Thursday, April 12, 2007

CBS to Don Imus: You're Fired!

The hammer came down on Don Imus today as CBS cancelled his radio show.

"There has been much discussion of the effect language like this has on our young people, particularly young women of color trying to make their way in this society," CBS President and Chief Executive Officer Leslie Moonves said in announcing the decision. "That consideration has weighed most heavily on our minds as we made our decision."

The things that weigh most heavily on my mind about this situation is that Bernard McGuirk, the sidekick that started the whole mess is still there while Imus is gone. McGuirk should've been the first one collecting unemployment.

I was pissed the conservatives tried to shift the discussion from racist and sexist behavior and the hurt and pain the comments caused these women to attacking Rev. Jesse Jackson, Rev. Al Sharpton and rappers.

Maybe they didn't want peeps to make the connection to their homeboys Rush Limbaugh, Michael Savage and crew who instigated, nurtured, get paid and perpetuate this coarse culture of racist shock jock talk.

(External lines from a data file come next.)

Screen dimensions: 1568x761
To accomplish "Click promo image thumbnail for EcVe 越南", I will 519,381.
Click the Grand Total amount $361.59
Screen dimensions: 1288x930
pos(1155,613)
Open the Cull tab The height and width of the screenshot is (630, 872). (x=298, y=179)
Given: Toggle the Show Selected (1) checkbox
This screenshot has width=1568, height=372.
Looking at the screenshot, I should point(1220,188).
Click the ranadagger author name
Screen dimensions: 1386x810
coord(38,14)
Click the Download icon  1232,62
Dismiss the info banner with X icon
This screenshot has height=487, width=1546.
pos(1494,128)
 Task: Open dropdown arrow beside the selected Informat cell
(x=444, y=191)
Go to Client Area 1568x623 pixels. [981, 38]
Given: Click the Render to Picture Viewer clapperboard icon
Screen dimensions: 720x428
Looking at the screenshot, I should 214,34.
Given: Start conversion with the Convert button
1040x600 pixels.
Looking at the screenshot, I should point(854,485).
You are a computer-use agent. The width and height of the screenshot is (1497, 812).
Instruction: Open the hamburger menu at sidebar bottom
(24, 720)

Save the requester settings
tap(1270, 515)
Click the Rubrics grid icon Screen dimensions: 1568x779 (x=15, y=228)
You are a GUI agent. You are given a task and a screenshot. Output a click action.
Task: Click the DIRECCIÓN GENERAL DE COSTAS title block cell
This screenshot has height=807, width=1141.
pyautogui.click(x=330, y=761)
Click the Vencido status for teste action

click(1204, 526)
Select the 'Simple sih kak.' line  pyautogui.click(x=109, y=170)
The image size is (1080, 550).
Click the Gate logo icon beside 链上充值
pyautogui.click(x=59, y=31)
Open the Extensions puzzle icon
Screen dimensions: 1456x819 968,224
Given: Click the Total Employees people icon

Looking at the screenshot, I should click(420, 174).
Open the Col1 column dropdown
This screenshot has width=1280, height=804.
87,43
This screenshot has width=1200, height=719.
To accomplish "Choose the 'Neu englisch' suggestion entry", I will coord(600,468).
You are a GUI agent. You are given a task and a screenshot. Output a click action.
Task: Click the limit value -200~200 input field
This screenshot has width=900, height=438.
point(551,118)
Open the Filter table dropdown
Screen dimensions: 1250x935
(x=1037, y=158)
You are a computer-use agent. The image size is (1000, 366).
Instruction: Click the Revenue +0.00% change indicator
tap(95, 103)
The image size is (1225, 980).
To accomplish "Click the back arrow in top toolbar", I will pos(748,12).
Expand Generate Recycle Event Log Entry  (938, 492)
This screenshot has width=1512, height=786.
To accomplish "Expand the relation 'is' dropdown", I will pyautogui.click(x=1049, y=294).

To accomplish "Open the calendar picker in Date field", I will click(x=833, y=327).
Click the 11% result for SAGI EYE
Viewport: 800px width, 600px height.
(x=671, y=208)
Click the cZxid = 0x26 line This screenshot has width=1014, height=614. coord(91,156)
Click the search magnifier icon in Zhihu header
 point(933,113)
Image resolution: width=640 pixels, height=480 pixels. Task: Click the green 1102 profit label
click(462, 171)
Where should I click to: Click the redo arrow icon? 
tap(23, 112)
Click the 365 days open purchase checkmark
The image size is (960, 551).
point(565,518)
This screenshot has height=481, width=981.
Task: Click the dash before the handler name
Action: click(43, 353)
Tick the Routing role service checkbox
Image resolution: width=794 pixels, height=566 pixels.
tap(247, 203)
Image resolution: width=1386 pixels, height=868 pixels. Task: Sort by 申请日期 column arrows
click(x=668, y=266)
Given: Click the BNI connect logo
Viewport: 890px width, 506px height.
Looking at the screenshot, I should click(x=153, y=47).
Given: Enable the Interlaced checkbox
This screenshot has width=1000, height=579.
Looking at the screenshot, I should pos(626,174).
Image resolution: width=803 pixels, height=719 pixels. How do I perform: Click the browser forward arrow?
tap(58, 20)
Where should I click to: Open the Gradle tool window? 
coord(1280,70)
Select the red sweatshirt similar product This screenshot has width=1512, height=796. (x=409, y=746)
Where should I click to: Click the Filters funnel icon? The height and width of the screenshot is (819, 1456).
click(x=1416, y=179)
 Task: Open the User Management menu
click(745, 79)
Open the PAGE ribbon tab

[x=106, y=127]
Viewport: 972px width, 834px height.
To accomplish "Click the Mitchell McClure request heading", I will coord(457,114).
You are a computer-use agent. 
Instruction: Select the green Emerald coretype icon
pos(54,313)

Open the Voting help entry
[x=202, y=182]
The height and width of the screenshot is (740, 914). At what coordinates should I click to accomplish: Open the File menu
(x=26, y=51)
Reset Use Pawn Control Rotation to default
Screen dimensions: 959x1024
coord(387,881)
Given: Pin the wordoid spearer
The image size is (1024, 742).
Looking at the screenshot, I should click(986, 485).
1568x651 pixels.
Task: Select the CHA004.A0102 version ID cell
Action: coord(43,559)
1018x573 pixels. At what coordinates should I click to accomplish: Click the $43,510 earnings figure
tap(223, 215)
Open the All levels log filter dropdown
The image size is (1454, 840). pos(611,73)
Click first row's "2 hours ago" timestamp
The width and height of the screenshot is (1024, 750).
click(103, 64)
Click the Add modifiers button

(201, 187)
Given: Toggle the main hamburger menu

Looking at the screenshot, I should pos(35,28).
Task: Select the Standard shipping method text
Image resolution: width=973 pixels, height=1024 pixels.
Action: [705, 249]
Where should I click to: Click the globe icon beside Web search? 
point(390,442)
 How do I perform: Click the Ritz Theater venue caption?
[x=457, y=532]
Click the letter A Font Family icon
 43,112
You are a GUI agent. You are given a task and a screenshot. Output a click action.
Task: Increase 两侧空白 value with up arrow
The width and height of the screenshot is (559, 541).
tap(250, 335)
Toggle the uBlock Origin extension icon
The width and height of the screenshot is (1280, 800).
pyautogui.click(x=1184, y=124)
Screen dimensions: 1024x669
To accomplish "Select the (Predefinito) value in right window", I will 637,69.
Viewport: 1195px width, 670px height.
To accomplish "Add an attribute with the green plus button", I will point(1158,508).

I was also bothered as I watched the coverage unfold on the various networks over the last few days that White callers and people e-mailing various outlets started complaining that Black folks were making 'too much' of this issue.

Excuse me?

I guarantee if a nationally syndicated African-American jock like Tom Joyner or a Latino DJ disrespected your daughters or nieces we'd still be hearing about it for months ad nauseum in the media.

I'm not popping champagne corks over this. Yeah, Don Imus was a serial offender in terms of disrespecting African-Americans but he wasn't alone. I believe Imus wasn't aware of the seething anger building over the last few months in the African-American community. We saw repeated incidents continuing to pile up of Whites disrespecting African-Americans followed up by weak half-hearted apologies, disengenuous denials or attempted blame shifting to the African-American community instead of taking responsibility for their actions.

Those incidents range from the ongoing Shirley Q. Liquor controversy in the GLBT community, college students in various locales having racist parties on Martin Luther King Day, right-wing talk radio hosts using racist rhetoric to GOP legislators using racist terms or telling us to 'get over slavery'. Imus' April 4 comment about college-educated sistahs was the spark that lit the powerkeg in our community. We're simply sick and tired of peeps dissing us and feeling confident that they can get away with it.

So what's next?

“The action today does not solve the problem,” E. Faye Williams, chairwoman of the National Congress of Black Women, told BlackAmericaWeb.com. “Imus is not the first to denigrate black women, and he will not be the last. We can not allow his firing to be the end of what happens. It’s not over because CBS says that it is over.”

I hope it's crystal clear to Whites AND Blacks that this type of disrespect to our community and our women will NOT be tolerated. Now it's time for the rappers and other right-wing radio jocks to get the message as well.